* _EXERCISE REQUIREMENTS_
Look through the data below for the line with "This screenshot has height=832, width=1456." and the line with "Select risk_ret_indus_total_cumulative legend", then output those two and all lines in between, exactly as written.

*** INFORMATION SUPPLIED ***

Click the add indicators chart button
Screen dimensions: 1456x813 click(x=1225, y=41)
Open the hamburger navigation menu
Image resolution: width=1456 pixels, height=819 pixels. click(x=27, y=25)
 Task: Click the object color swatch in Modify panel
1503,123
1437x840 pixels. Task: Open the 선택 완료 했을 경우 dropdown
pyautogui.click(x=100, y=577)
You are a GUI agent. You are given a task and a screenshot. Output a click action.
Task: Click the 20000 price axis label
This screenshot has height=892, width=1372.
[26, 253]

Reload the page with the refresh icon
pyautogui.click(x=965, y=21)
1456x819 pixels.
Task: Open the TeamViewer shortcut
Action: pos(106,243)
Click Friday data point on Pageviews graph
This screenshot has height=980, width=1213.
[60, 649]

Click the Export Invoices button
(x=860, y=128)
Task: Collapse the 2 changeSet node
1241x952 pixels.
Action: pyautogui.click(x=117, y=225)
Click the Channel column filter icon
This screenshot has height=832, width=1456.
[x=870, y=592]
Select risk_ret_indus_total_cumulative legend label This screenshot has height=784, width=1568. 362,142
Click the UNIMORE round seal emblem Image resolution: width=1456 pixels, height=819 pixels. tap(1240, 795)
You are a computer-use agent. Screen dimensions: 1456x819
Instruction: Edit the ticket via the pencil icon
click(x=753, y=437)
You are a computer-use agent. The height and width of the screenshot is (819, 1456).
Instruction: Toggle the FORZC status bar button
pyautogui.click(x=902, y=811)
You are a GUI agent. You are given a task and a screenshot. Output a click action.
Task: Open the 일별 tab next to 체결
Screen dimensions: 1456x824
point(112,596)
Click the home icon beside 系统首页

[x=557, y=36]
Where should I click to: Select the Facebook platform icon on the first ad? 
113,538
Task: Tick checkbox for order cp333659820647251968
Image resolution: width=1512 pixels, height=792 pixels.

*** End of INFORMATION SUPPLIED ***

* _OUTPUT_
This screenshot has height=832, width=1456.
[x=870, y=592]
Select risk_ret_indus_total_cumulative legend label This screenshot has height=784, width=1568. 362,142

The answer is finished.